К этому прибавляются представительские расходы на себя в соответствии с общественным положением и на жену в соответствии с общественным положением. Надлежащий надворному советнику образ жизни – обязателен, общество за этим тщательно и критически следит. Няня для младшего сына. Прислуга.
Третьего ребёнка Элла Эдуардовна не то чтобы не хотела – она его пугалась. Со здоровьем у неё были очередные нелады: постоянные обмороки, тяжесть в груди, вечная усталость. Двое старших, о которых надо заботиться: с Валерией заниматься, готовить её к поступлению в гимназию, у Бориса же, Бобочки, вообще, как считала мать, особая организация психики, и ему надо «отдавать всю себя».

▶ _Данные_:
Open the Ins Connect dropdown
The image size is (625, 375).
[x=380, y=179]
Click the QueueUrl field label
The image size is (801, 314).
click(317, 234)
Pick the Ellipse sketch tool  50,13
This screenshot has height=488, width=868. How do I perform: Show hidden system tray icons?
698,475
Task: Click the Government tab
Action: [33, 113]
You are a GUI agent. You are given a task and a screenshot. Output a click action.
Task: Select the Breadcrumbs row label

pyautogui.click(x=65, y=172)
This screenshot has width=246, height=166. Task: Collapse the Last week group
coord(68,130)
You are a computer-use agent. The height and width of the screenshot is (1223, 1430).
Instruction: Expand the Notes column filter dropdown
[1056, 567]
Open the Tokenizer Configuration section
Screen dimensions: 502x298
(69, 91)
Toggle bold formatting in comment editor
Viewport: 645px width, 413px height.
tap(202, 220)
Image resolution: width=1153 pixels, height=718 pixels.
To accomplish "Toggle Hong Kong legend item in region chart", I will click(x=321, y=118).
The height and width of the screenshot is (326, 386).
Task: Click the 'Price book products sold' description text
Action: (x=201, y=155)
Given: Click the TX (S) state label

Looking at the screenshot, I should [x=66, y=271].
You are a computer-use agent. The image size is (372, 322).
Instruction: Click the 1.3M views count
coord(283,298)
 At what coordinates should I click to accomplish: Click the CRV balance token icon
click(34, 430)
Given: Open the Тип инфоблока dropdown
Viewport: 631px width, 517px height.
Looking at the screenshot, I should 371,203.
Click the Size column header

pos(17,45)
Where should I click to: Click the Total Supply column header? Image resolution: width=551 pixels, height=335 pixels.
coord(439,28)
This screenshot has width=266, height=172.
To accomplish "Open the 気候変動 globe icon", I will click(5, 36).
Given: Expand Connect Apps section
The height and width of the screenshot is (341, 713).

▶ _Что сделать_:
Ответьте на вопросы по исходному отрывку:
1. Для кого нужна няня?
2. Какие нелады со здоровьем были у Эллы Эдуардовны?
3. К чему нужно было готовить Валерию?

▶ _Ответ к заданию_:
1. Для младшего сына.
2. Постоянные обмороки, тяжесть в груди, вечная усталость.
3. К поступлению в гимназию.